1

I have an email marketing web application written in MVC 4 and Entity Framework 6. The application stores more than 10K email addresses along with contact information in a sql database on a web farm.

Everything works fine while the database is small, a few hundred records. However, when I fully populate the database, it is painfully slow retrieving and writing each individual record using "Foreach" statements. For some operations it can take up to 14 mins to complete. I have tried to minimize the number of records I work with at any one time, but it make the application clumsy.

I was wondering, are there other methods I could use to speed this up. Perhaps SQL stored procedures, or something on GitHub that would make it easier. If there are, please let me know where I can learn more about it. Any help would be appreciated. Here is one of the queries.

private int AddOrUpdateCampaigns(Campaign campaign
        , IEnumerable<AssignEmailContacts> assignEmailContacts)
{
    DataBaseContext db = new DataBaseContext();
    int TotalAssigned = 0;
    if (assignEmailContacts == null) return(TotalAssigned);

    if (campaign.CampaignId != 0)
    {   
      foreach (var emailContact 
                in assignEmailContacts.Where(a => a.Assigned == false))
      {   
        campaign.EmailContacts.Remove(
                db.EmailContacts.Find(emailContact.EmailContactId));
      }
      foreach (var emailContact 
                in assignEmailContacts.Where(a => a.Assigned))
      {                            
        campaign.EmailContacts.Add(
                db.EmailContacts.Find(emailContact.EmailContactId));
            TotalAssigned += 1;
      }
    }
    return (TotalAssigned);
}
surfmuggle
  • 5,527
  • 7
  • 48
  • 77
user2789697
  • 227
  • 1
  • 7
  • 13
  • 11
    10K records is a small database :) – Sergey Berezovskiy May 08 '14 at 20:15
  • 2
    10K is not a large database. What do your queries look like? Are you trying to pull back every record all at once? – Dismissile May 08 '14 at 20:15
  • 1
    @Dismissile agree with you. It would be interesting to see query which executes 14 min on such database – Sergey Berezovskiy May 08 '14 at 20:16
  • 1
    I'm sure marcgravell will chime in on the implications of speed and EF, but I'd look in to SPROC or batch executing. If you're updating in an iteration (calling SaveChanges each time) it's definitely going to add latency. – Brad Christie May 08 '14 at 20:17
  • 2
    As the other have stated, 10K is a very small database, but to answer your questions, for bulk operations, Stored Procedures will be faster and should be used.

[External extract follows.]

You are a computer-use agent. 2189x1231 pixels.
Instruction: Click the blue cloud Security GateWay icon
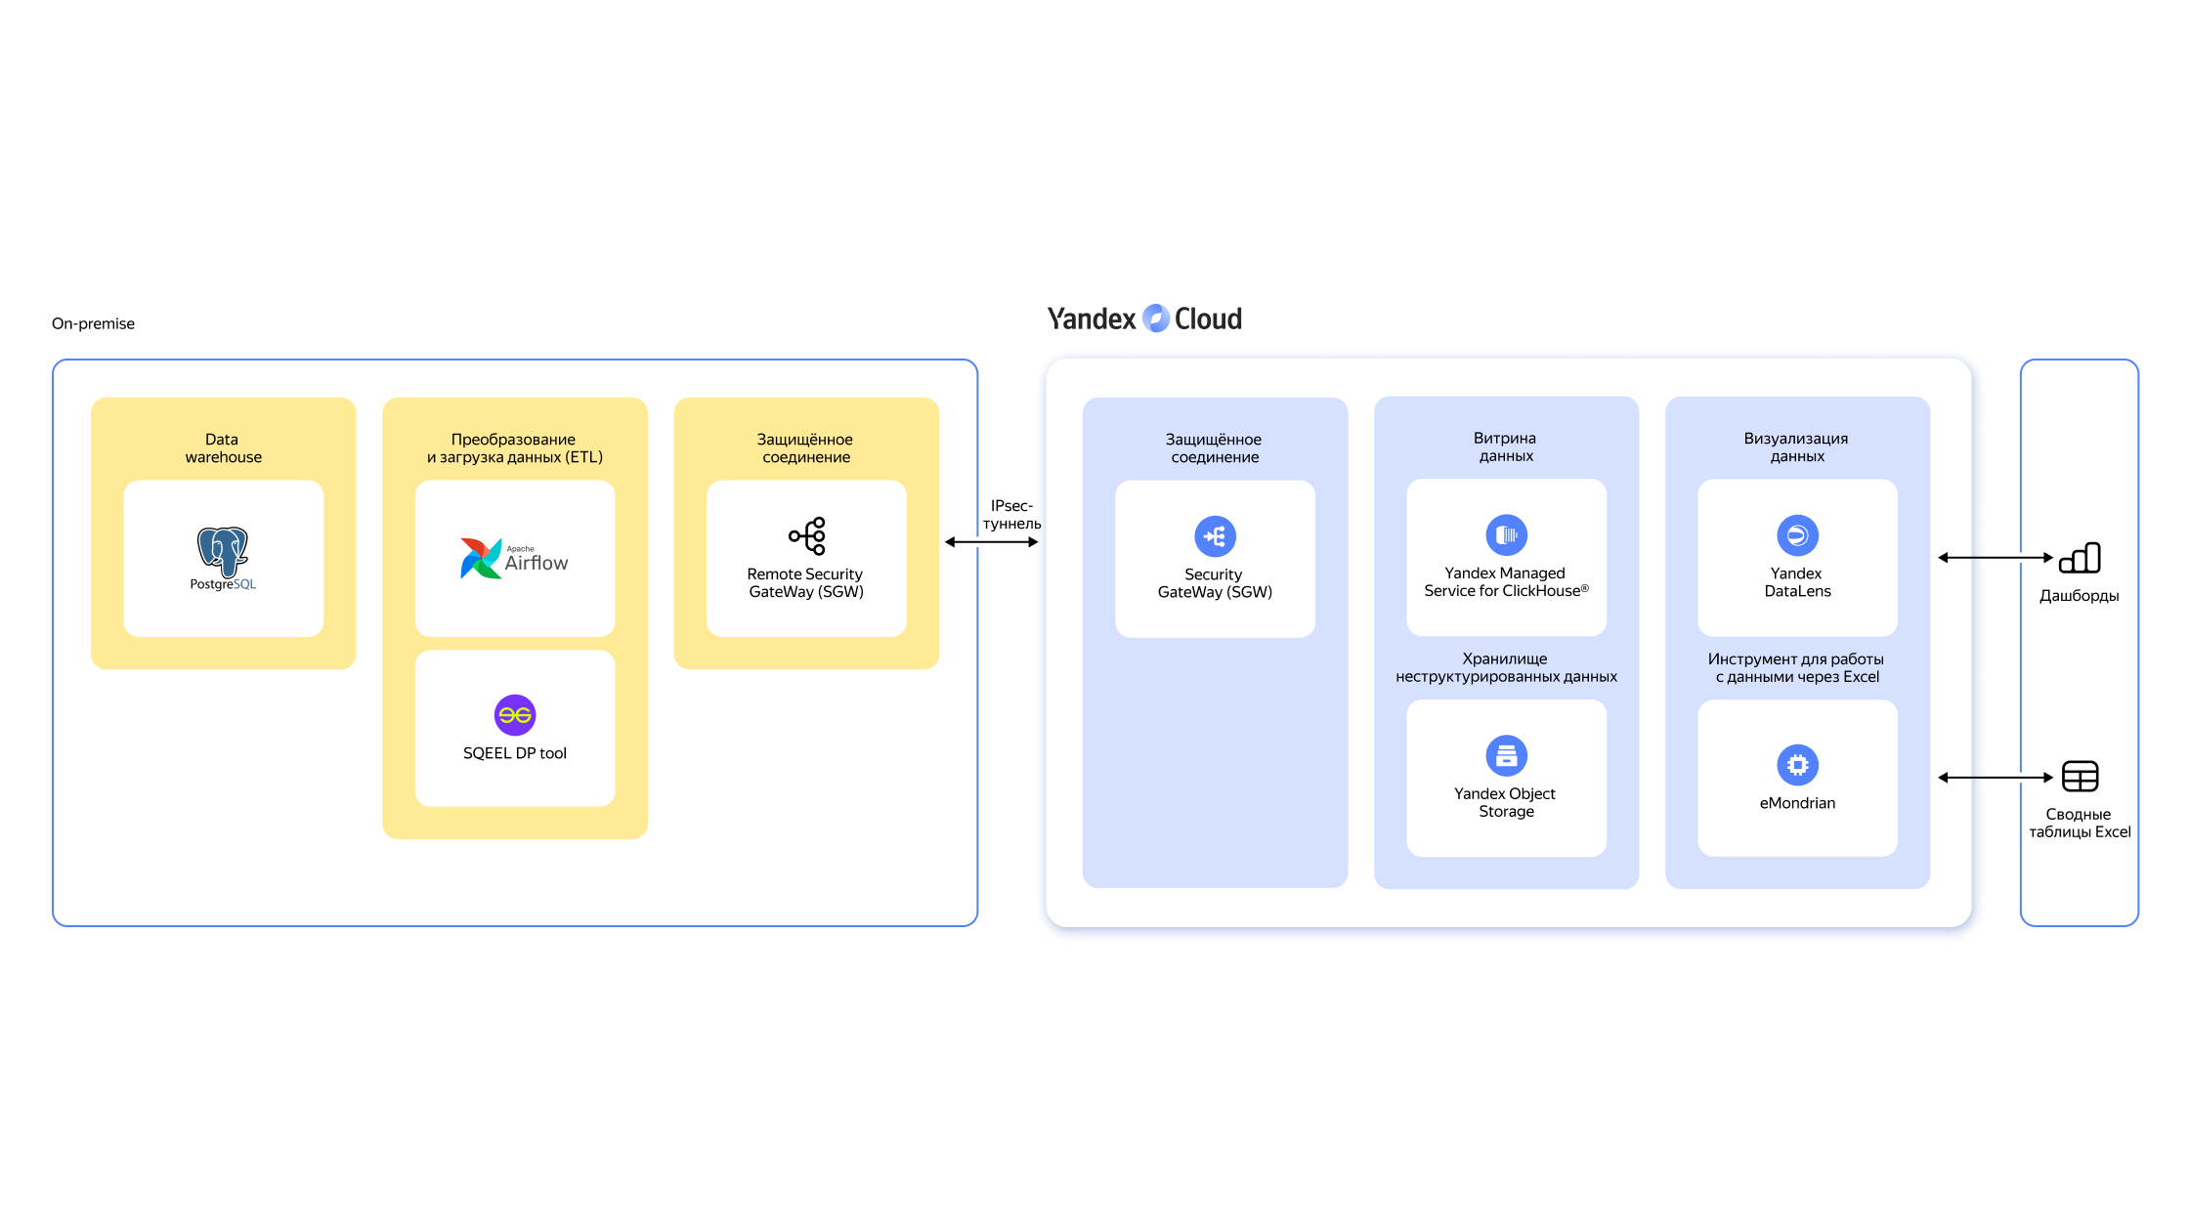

Take a look at this. http://stackoverflow.com/questions/2698151/entity-framework-vs-linq-to-sql-vs-ado-net-with-stored-procedures – mituw16 May 08 '14 at 20:17
  • How do I edit my original question to show one of my queries. – user2789697 May 08 '14 at 20:18
  • 1
    Click on the link that says `edit` right below the question tags. – Dismissile May 08 '14 at 20:20
  • 1
    I don't see anything inherently wrong with your query, but if the list you are processing is a large list, then by the nature of the way the code is written, it will be slow. LINQ and EF are excellent for small transactions, but for something like this where you are doing bulk processing, you would be much better off using a stored procedure. Or if you insist on C# code, even old school `SqlCommand` queries will execute faster – mituw16 May 08 '14 at 20:23
  • Why are you searching email contact in database before adding/removing it from campaign.EmailContacts? Can you simply remove contact which you already have? – Sergey Berezovskiy May 08 '14 at 20:32
  • In the code shown above; I'm not deleting the email contact, but I am deleting the email contact from the campaign. All of the email contacts are in one big list with a checkbox. If the checkbox is checked then it is added to the campaign. If checkbox is unchecked then the email contact is removed from the campaign. Since the same form can check or uncheck boxes, the code above either adds or deletes from the campaign. That's probably as clear as mud. – user2789697 May 08 '14 at 20:38
  • Someone said that I should'nt use ToList() because it loads everything into memory. What should I use instead? – user2789697 May 08 '14 at 20:51
  • Could it be that you are issuing too many queries? Maybe something like this would be faster? var list = assignEmailContacts.Where(a => a.Assigned).Select(a => a.EmailContactId); foreach (var ec in db.EmailContacts.Where(a => list.Contains(a.EmailContactId)) { campaign.EmailContacts.Add(ec); TotalAssigned += 1; } – J.H. May 08 '14 at 21:00
  • Can you try to break you problem down: `if checkbox is checked then it [?e-mail?] is added to the campaign`. What kind of datatype is campaign - does every addition to campaign involve db access? This line `campaign.EmailContacts.Remove(db.EmailContacts.Find(emailContact.EmailContactId));` seems to get an EmailContacts object from the database and then removes it from the database. So this would be two roundtrips for every emailContat. With more code and type information we can help better. – surfmuggle May 08 '14 at 21:09
  • Check out [EF Profiler](http://www.hibernatingrhinos.com/products/efprof) it is a very handy tool and can show you a real-time report on each SQL statement your code is running. You should be able to track down the bottlenecks with this. – StanK May 08 '14 at 21:24
  • Nothing is faster than a data reader. Fewer things are as feature full than EF. Neither appear to be your problem. – SQLMason May 08 '14 at 21:35
  • I don't see a call to `SaveChanges()`? Take a look with SQL Server Profiler to see which and how many queries are generated. – user247702 May 08 '14 at 22:27

3 Answers3

3

The slow bits about EF are making lots of round-trips to the database when you could have got all of the data you needed and; tracking object changes. With this in mind there are two major performance tools you have at your disposal in EF:

  1. The Include extension method.
  2. The AsNoTracking extension method (only useful for reads, but gives a big performance boost on mid-sized+ datasets, can conflict with Include).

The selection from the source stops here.